Though hundreds of potentially life harboring exoplanets have been discovered thus far, until the James Webb Space Telescope becomes operational, sometime around 2018, scientists today lack the resources to peer into the guts of these planet and determine a realistic chance of hosting life. Even when the JWT goes live, however, it will take hundreds of hours of observations to come up with solid data for planets orbiting stars similar to the Sun.
Scientists at the Harvard-Smithsonian Center for Astrophysics have found that, given out current technological limitations, we should concentrate our efforts of finding life harboring planets to those orbiting white dwarf stars. At the end of its evolution, if it isn't massive enough, a dying star will turn into a white dwarf - a very dense star no longer capable of sustaining nuclear fusion.
Nuclear fusion is what powers most star, including our Sun, allowing energy to spread through sunlight. However, even without fusion a white dwarf can still emanate a considerable amount of residual thermal energy, enough to keep it warm for billions of years until it slowly fades away. Some white dwarfs actually have been found to continue to spread heat even though they've been dated from the dawn of the Universe.
What makes the James Web Telescope so important for alien life research is its cutting edge instruments, capable of inspecting the spectral fingerprint of the planet's atmosphere. With today's tech, astronomers can establish the orbit, size or mass of a planet based on its transient motion around its parent star. With the James Web Telescope, scientists will also be able to determine key chemical composition elements found in the atmosphere's of alien worlds.

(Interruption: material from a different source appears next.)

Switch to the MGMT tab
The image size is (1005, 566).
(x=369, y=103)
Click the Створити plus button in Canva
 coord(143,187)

This can be achieved using a technique astronomers call transmission spectroscopy. Chemical elements in a planet's atmosphere absorb some of the starlight, meaning more light than normal will be blocked at that particular wavelength associated with the element, thus offering a spectrum of the planet.

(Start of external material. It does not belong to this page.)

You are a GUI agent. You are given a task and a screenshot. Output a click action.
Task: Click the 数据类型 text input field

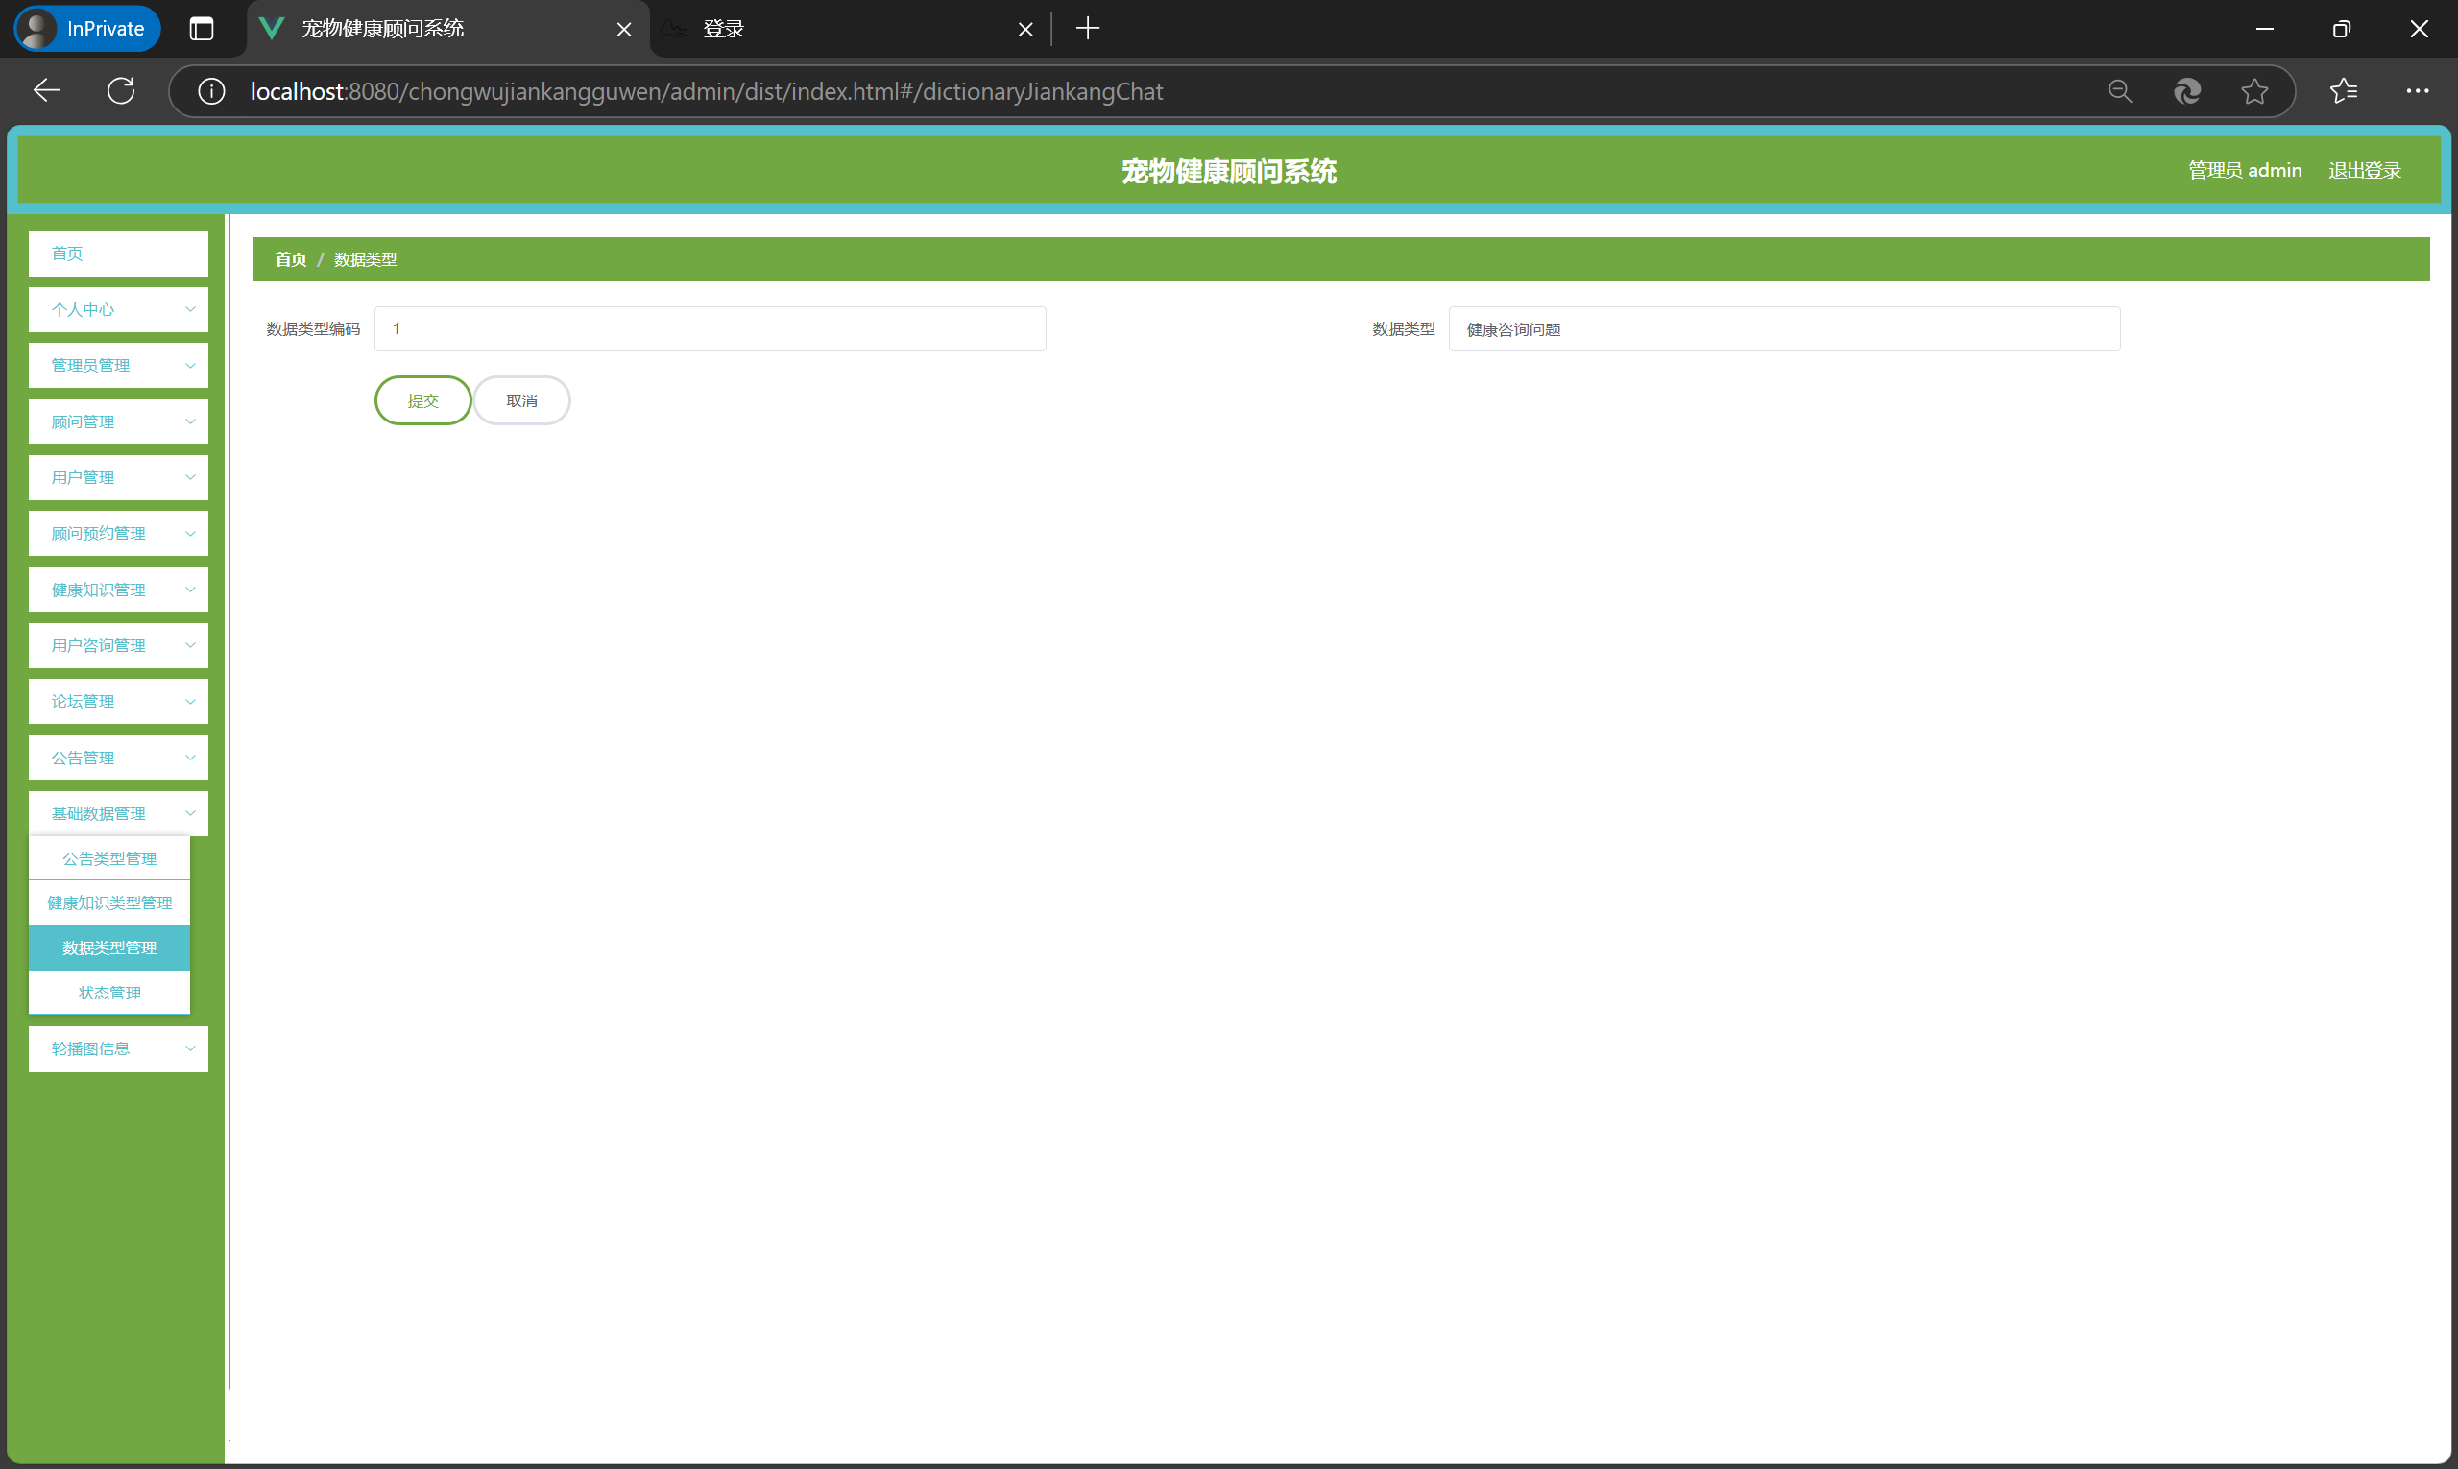coord(1783,329)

"Detecting any of these biomarkers in the atmosphere of an Earth-copy planet around a nearby normal star, using JWST, will be extremely challenging, if not impossible," said Dan Maoz from Tel-Aviv University in Israel. "The difficulty lies in the extreme faintness of the signal, which is hidden in the glare of the 'parent' star. The novelty of our idea is that, if the parent star is a white dwarf, that glare is greatly reduced, and one can now realistically contemplate seeing the O2 biomarker. Detecting other biomarkers will require future space telescopes that are even more ambitious than JWST."
Looking for life around dying stars
The technique seems wonderful, in theory, however in practice it's a whole lot more difficult to apply. Most parent stars are very bright, causing noise that blocks planetary signals. A white dwarf, though very dim and difficult to detect, offers less resistance to spectroscopy surveys, thus offering the best chance at detecting a possibly life harboring planet. For planets around other types of stars, such as red dwarfs, observation might take hundreds of hours, compared to mere hours in the case of white dwarf stars.
“In the quest for extraterrestrial biological signatures, the first stars we study should be white dwarfs,” said theorist Avi Loeb in a CfA press release.
What are the signals astronomers are looking for? Well, the most important biomarkers are oxygen and methane, since these chemical elements are typically generated by life, on Earth at least, and would quickly degrade were it not for their constant regeneration.
No planets have yet been detected orbiting a white dwarf, due to the difficulty in observing these faint stars, however there is some evidence to suggest that such planets might exist. In the paper published in the journal MNRAS, the researchers believe that in a survey of 500 dwarf stars - if a third of all white dwarfs host an Earth-mass planet within their habitable zones (where liquid water is supported) - one such planet might be found.